** Given text **
Figure 1. (a) Modern sea surface temperature map of the Northwest Pacific region characterized by two western boundary currents, the Kuroshio Current and its Extension (KCE) as part of the North Pacific Subtropical Gyre, and the Oyashio Current as part of the North Pacific Subpolar Gyre. The black dots denote Ocean Drilling Program (ODP) site locations discussed in the text. Image modified from Lam and Leckie (2020a) under the CC BY 4.0 license (https://creativecommons.org/licenses/by/4.0/) (b) Diversity differences of planktic foraminifera between ODP Site 806 in the western equatorial Pacific and ODP sites in the Northwest Pacific that cross the KCE. Negative values and darker colors indicate higher diversity within the KCE region relative to the western equatorial Pacific, with significant tectonic and paleoclimate events highlighted against the geologic timescale. Note that the difference in diversity between Site 806 in the western equatorial Pacific and Sites 1209 and 1208 on Shatsky Rise is tightly coupled with the effective closure of the Central American Seaway by ~4 million years ago. The scanning electron image is of Globoconella puncticulata, a common Pliocene KCE species. > High res figure

 

Long-term observational and modeling studies confirm that the effects of anthropogenic climate change are significant within WBC systems. Over the past half century, these currents have intensified and shifted poleward, with the surface ocean in WBCs warming two to three times faster than the globally averaged sea surface temperature (Wu et al., 2012). Projections of WBC behavior under increasing CO2 scenarios mostly forecast continued and increasing intensification, warming, and transport due to strengthening of near-surface winds (with the exception of the Gulf Stream; Yang et al., 2016). However, most WBCs lack long-term monitoring data needed to effectively assess how they behave beyond decadal timescales. One way we can improve our understanding of the response of WBCs to climate change is by examining the behavior of these systems through the lens of the geologic, and especially the paleontological, records. For example, our research on the Kuroshio Current (KC) and its Extension (KCE) using plankton proxies reveals its behavior during periods of prolonged global warmth and climatic transition. This research, then, also has implications for the behavior of regional zooplankton populations (specifically, planktic foraminifera), whose domain lies near the base of the oceanic food web.

The KC and KCE in the Northwest Pacific Ocean, a leg of the North Pacific Subtropical Gyre (Figure 1a), is one of the most prominent WBCs in the world ocean. The KC is sourced from the western equatorial Pacific and flows north along the eastern Japanese coast. At approximately 36°N, 141°E, the current turns east and flows into the Pacific as the KCE, with volume transport reaching 130 Sv. The KCE meets the south-flowing Oyashio Current, the WBC of the North Pacific Subpolar Gyre (Figure 1a). The world’s highest latitude coral reefs are found within the KCE region at 33°N, and the KCE, along with the KC, serve as a dispersal corridor for some fish species, supporting the large diversity (including planktic foraminifera) and biomass of marine life in the area.

** Excerpted records **
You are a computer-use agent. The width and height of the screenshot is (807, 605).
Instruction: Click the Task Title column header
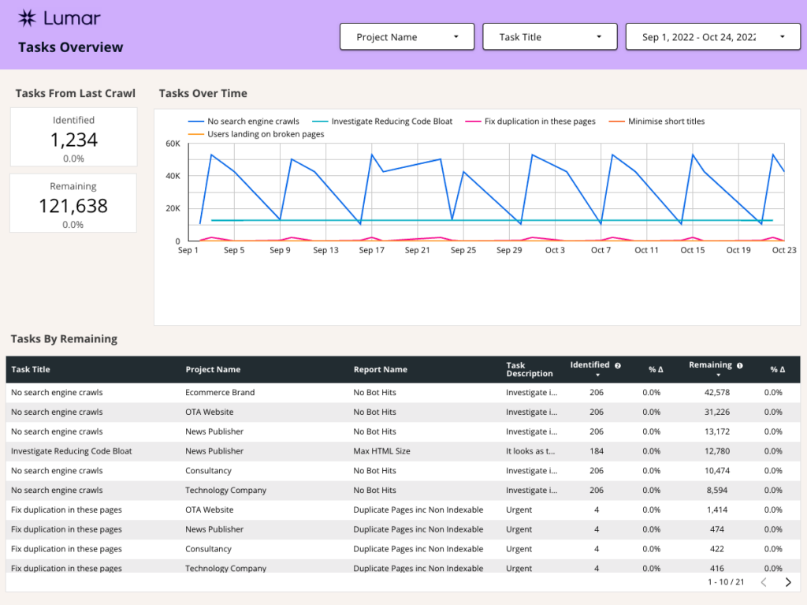click(x=30, y=369)
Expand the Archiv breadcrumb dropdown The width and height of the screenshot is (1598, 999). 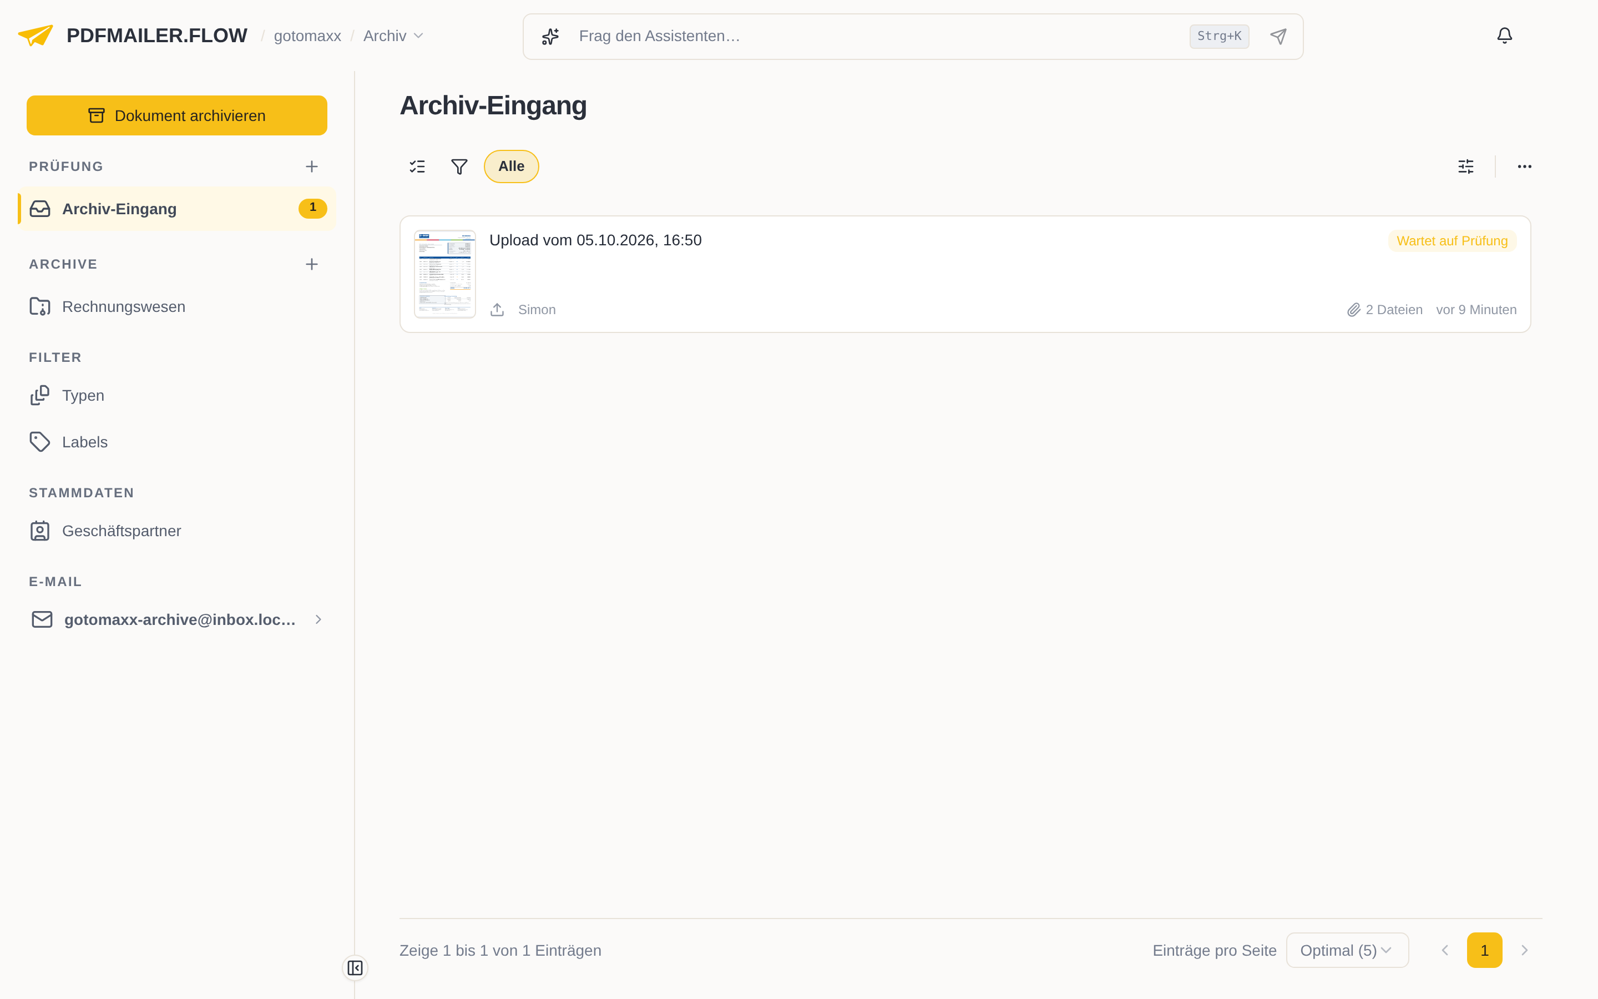pyautogui.click(x=393, y=36)
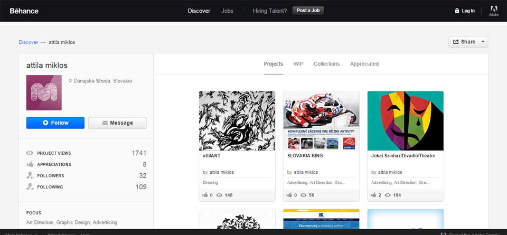Click the eye views icon under SLOVAKIA RING
Image resolution: width=507 pixels, height=235 pixels.
point(303,195)
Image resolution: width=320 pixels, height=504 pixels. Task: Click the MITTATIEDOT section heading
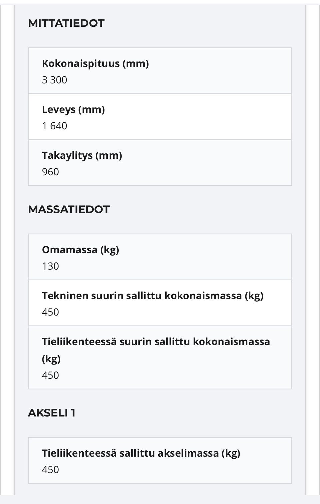(x=66, y=23)
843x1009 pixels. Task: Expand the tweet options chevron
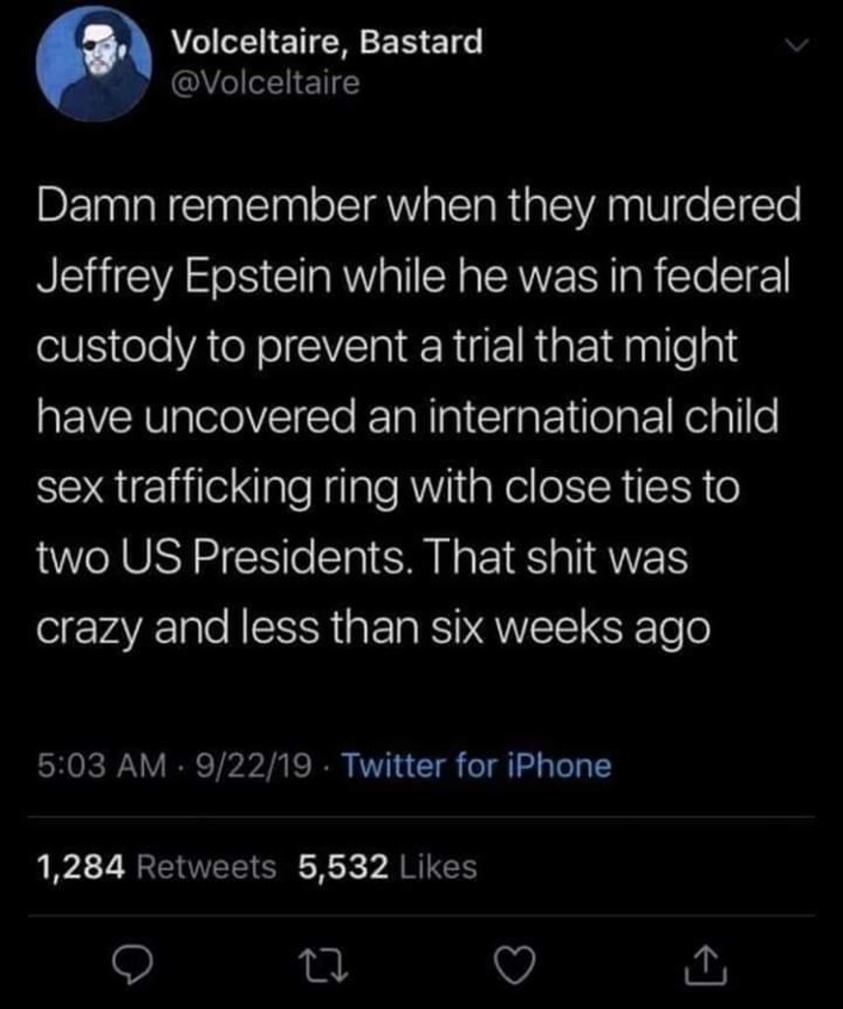(x=792, y=45)
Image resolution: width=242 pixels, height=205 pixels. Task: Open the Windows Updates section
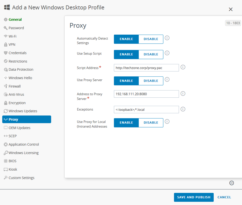pyautogui.click(x=23, y=111)
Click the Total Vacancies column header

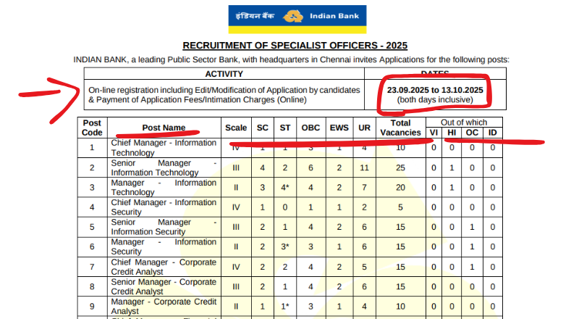pos(399,128)
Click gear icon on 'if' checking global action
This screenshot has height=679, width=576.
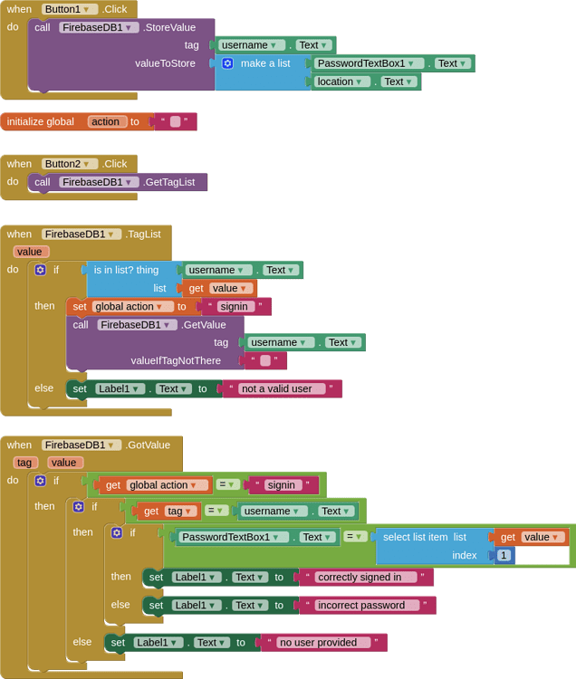click(x=41, y=481)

** Set problem A **
According to the text on the Kuroshio Current, at approximately what coordinates does the current turn east?
** Set problem B **
Write the next part of the text on the Kuroshio Current, picking up after its final sentence.
The lines play no part in this work.

** Exercise result A **
At approximately 36°N, 141°E.

** Exercise result B **
We have characterized the behavior of the KCE using micropaleontological methods, specifically biostratigraphy and paleobiogeography of planktic foraminifera, to better evaluate how this current system responded to prominent tectonic and climate perturbations through the late Neogene and Quaternary periods (~7–0 million years ago). This time interval includes the closure of the Central American Seaway between North and South America (~3.8–2.5 million years ago); the mid-Piacenzian Warm Period (mPWP; 3.2–2.9 million years ago) when global temperatures were >2°C above pre-​industrial levels; and the last major climate reorganization, the Mid-Pleistocene Transition (MPT; ~1.2–0.6 million years ago). We analyze deep-sea sediment cores recovered by the Ocean Drilling Program that cross the KCE (Figure 1a) to provide a multi-dimensional view of the current across these important time intervals.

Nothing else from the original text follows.